Start of Material for the task

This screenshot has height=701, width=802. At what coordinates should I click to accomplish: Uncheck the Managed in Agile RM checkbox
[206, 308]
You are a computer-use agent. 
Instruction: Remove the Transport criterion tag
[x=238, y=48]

End of Material for the task

Task goal =
Using the records above, please retype only the run of lines from the line holding "Instruction: Remove the" through the last line, both ends included.

Written solution =
Instruction: Remove the Transport criterion tag
[x=238, y=48]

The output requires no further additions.